Put something like these in `~/.bashrc.d/screen.sh`

```bash
alias screen-reset='kscreen-doctor \
output.eDP-2.enable \
output.eDP-2.position.0,0 \
output.eDP-2.primary \
output.eDP-2.mode.2560x1600@165 \
output.eDP-2.scale.1.25'

alias screen-1080='kscreen-doctor \
output.eDP-2.enable \
output.eDP-2.position.0,0 \
output.eDP-2.primary \
output.eDP-2.mode.1920x1080@165 \
output.eDP-2.scale.1'
```

## Fixing generic Wayland icons on task alt tab

<https://epergo.com/posts/fix-generic-wayland-icon/>

1. Access Window Rules

    Go to “System Settings > Window Management > Window Rules”.

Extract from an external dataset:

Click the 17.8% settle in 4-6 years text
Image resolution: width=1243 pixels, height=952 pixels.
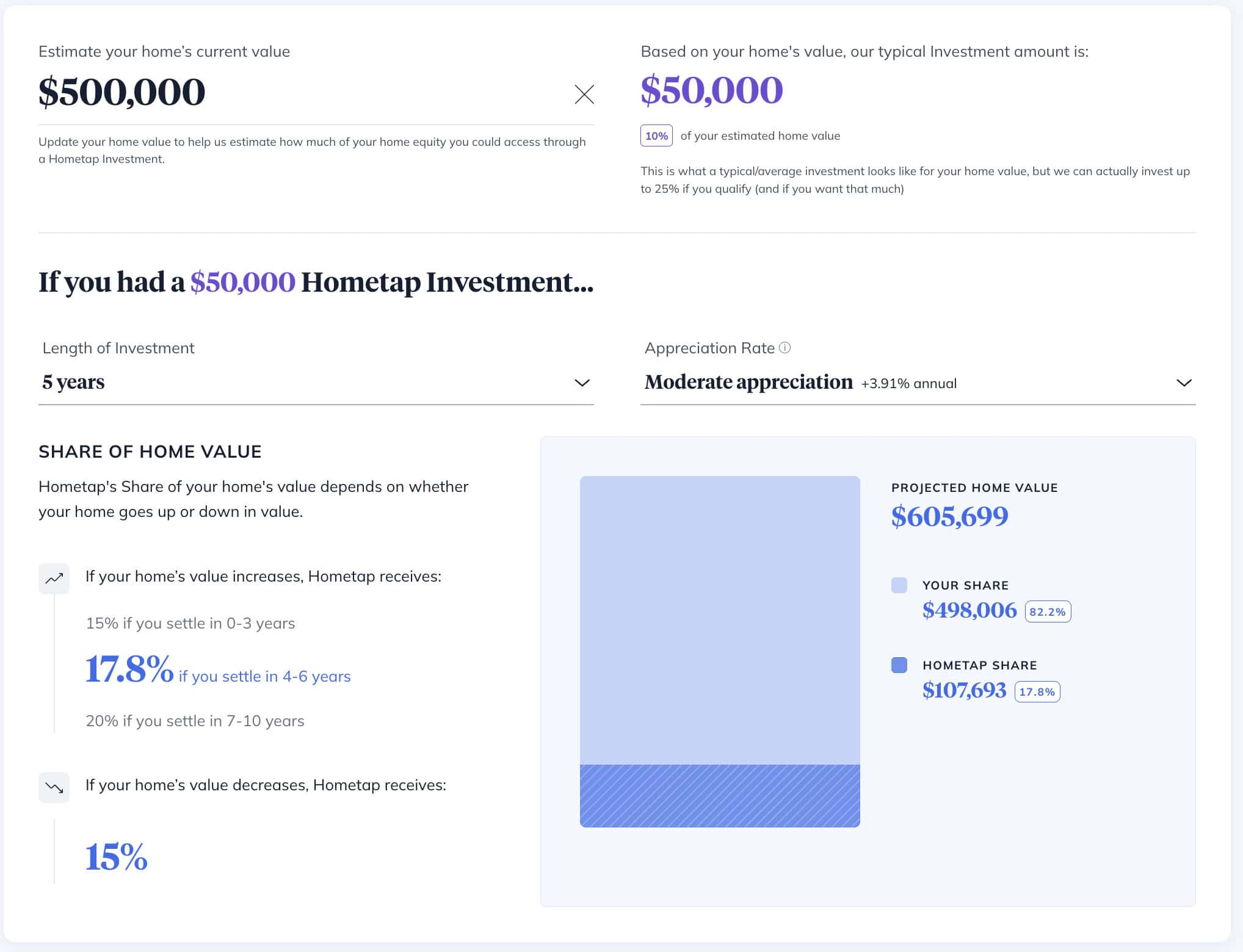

2. Create a New Rule (If None Exist)

    If the application does not have any rules already, create a new one:

    1. Click on “Add New…”
    2. Add a description (e.g., “Application settings for sublime_merge”)
    3. Specify the “Window class (application)”

    If you’re unsure of the value for the window class, click “Detect Window
    Properties”, then click on the application window. A pop-up with the
    detected properties will be shown, and you can select the correct value.

3. Add Property

    1. Click on “Add Property” and select “Desktop File Name”.

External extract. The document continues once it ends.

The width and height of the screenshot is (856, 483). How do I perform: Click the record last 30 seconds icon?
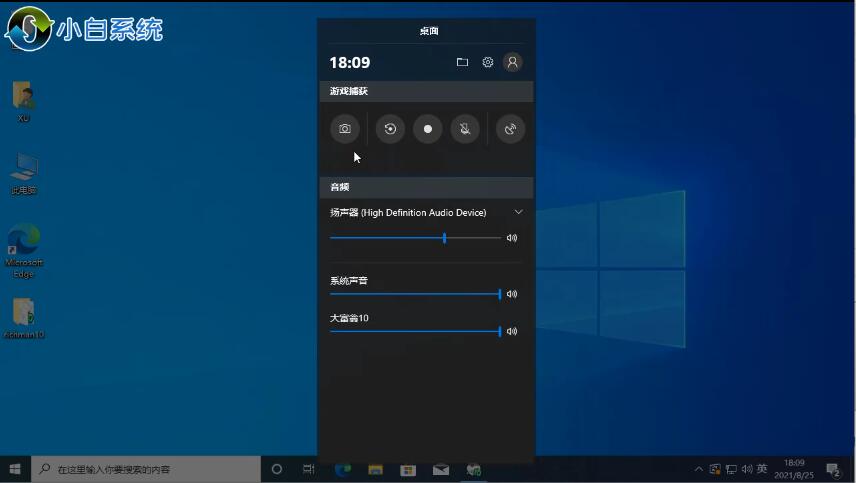pyautogui.click(x=390, y=129)
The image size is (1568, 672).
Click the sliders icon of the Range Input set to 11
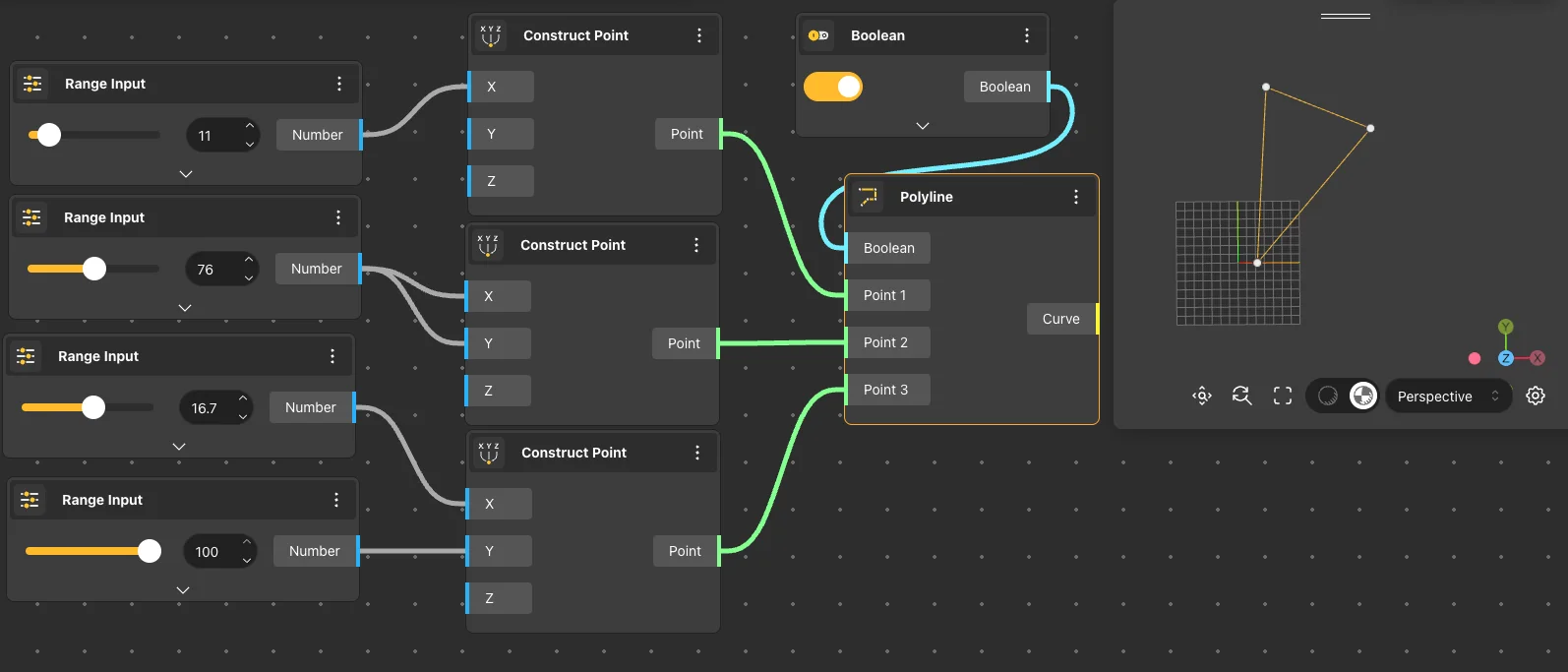click(32, 84)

4. Find the Correct Desktop File Name

    Standard Applications: If the application is installed using your distro’s
    repositories, check the name in /usr/share/applications/. Flatpak
    Applications: If it’s a Flatpak package, check the name in
    /var/lib/flatpak/exports/share/applications/. For example, for Obsidian, it
    will be md.obsidian.Obsidian (do not include the .desktop suffix).

5. Apply Settings

    Apply the new settings and close the application if it was open. The next
    time you open the application, it should show the correct icon.

## Tuned Power Profiles

Default profiles are in `/usr/lib/tuned/profiles`.

Configuration file is in `/etc/tuned/ppd.conf`.

Used `tuned-adm` CLI to interface with tuned.